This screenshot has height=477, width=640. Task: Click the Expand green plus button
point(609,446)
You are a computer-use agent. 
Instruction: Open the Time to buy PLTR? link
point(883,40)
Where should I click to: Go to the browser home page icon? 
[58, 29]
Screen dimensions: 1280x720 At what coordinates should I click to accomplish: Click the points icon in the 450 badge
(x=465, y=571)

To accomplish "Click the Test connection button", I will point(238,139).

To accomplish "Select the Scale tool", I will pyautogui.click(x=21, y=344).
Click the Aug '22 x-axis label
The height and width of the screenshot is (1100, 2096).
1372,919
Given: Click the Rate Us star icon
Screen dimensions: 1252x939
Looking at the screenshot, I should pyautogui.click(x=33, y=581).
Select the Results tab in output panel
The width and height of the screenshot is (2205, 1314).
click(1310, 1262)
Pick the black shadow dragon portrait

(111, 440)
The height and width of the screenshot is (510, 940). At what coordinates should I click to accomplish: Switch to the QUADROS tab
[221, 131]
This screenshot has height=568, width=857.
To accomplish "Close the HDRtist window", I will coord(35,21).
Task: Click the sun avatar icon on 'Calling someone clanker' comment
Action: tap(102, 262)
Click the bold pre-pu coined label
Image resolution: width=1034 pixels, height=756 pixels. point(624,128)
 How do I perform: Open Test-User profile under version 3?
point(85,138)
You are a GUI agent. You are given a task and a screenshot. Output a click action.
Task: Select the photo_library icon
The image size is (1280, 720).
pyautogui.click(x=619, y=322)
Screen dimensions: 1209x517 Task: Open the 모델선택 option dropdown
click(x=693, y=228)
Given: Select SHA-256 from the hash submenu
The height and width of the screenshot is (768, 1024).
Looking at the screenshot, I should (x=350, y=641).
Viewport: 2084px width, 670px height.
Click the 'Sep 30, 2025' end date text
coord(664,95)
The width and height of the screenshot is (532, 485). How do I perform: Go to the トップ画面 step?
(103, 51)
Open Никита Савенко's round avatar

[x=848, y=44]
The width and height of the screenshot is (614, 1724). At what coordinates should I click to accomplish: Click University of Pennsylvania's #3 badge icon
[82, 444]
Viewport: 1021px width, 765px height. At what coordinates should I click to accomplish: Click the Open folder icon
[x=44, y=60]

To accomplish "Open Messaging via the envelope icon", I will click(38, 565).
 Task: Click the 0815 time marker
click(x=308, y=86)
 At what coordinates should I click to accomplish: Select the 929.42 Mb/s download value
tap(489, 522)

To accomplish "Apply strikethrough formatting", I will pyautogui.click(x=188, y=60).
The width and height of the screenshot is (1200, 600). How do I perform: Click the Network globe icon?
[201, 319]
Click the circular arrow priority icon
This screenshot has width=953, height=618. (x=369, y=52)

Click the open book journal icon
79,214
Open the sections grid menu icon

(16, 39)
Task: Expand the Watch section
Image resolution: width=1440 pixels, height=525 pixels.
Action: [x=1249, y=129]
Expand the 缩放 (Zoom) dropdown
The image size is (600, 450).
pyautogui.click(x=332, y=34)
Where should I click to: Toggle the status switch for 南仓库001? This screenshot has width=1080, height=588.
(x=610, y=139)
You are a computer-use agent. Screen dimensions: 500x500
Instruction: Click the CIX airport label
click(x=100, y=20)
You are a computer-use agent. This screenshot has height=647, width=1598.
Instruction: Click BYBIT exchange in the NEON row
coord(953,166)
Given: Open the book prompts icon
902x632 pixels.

------------------------------------------------------------------------

> TASK OBJECTIVE: Please give an exact copy of every entry.

> SOLUTION TO THIS TASK:
This screenshot has height=477, width=640. Task: Click the Expand green plus button
point(609,446)
You are a computer-use agent. 
Instruction: Open the Time to buy PLTR? link
point(883,40)
Where should I click to: Go to the browser home page icon? 
[58, 29]
Screen dimensions: 1280x720 At what coordinates should I click to accomplish: Click the points icon in the 450 badge
(x=465, y=571)

To accomplish "Click the Test connection button", I will point(238,139).

To accomplish "Select the Scale tool", I will pyautogui.click(x=21, y=344).
Click the Aug '22 x-axis label
The height and width of the screenshot is (1100, 2096).
1372,919
Given: Click the Rate Us star icon
Screen dimensions: 1252x939
Looking at the screenshot, I should pyautogui.click(x=33, y=581).
Select the Results tab in output panel
The width and height of the screenshot is (2205, 1314).
click(1310, 1262)
Pick the black shadow dragon portrait

(111, 440)
The height and width of the screenshot is (510, 940). At what coordinates should I click to accomplish: Switch to the QUADROS tab
[221, 131]
This screenshot has height=568, width=857.
To accomplish "Close the HDRtist window", I will coord(35,21).
Task: Click the sun avatar icon on 'Calling someone clanker' comment
Action: tap(102, 262)
Click the bold pre-pu coined label
Image resolution: width=1034 pixels, height=756 pixels. point(624,128)
 How do I perform: Open Test-User profile under version 3?
point(85,138)
You are a GUI agent. You are given a task and a screenshot. Output a click action.
Task: Select the photo_library icon
The image size is (1280, 720).
pyautogui.click(x=619, y=322)
Screen dimensions: 1209x517 Task: Open the 모델선택 option dropdown
click(x=693, y=228)
Given: Select SHA-256 from the hash submenu
The height and width of the screenshot is (768, 1024).
Looking at the screenshot, I should (x=350, y=641).
Viewport: 2084px width, 670px height.
Click the 'Sep 30, 2025' end date text
coord(664,95)
The width and height of the screenshot is (532, 485). How do I perform: Go to the トップ画面 step?
(103, 51)
Open Никита Савенко's round avatar

[x=848, y=44]
The width and height of the screenshot is (614, 1724). At what coordinates should I click to accomplish: Click University of Pennsylvania's #3 badge icon
[82, 444]
Viewport: 1021px width, 765px height. At what coordinates should I click to accomplish: Click the Open folder icon
[x=44, y=60]

To accomplish "Open Messaging via the envelope icon", I will click(38, 565).
 Task: Click the 0815 time marker
click(x=308, y=86)
 At what coordinates should I click to accomplish: Select the 929.42 Mb/s download value
tap(489, 522)

To accomplish "Apply strikethrough formatting", I will pyautogui.click(x=188, y=60).
The width and height of the screenshot is (1200, 600). How do I perform: Click the Network globe icon?
[201, 319]
Click the circular arrow priority icon
This screenshot has width=953, height=618. (x=369, y=52)

Click the open book journal icon
79,214
Open the sections grid menu icon

(16, 39)
Task: Expand the Watch section
Image resolution: width=1440 pixels, height=525 pixels.
Action: [x=1249, y=129]
Expand the 缩放 (Zoom) dropdown
The image size is (600, 450).
pyautogui.click(x=332, y=34)
Where should I click to: Toggle the status switch for 南仓库001? This screenshot has width=1080, height=588.
(x=610, y=139)
You are a computer-use agent. Screen dimensions: 500x500
Instruction: Click the CIX airport label
click(x=100, y=20)
You are a computer-use agent. This screenshot has height=647, width=1598.
Instruction: Click BYBIT exchange in the NEON row
coord(953,166)
Given: Open the book prompts icon
902x632 pixels.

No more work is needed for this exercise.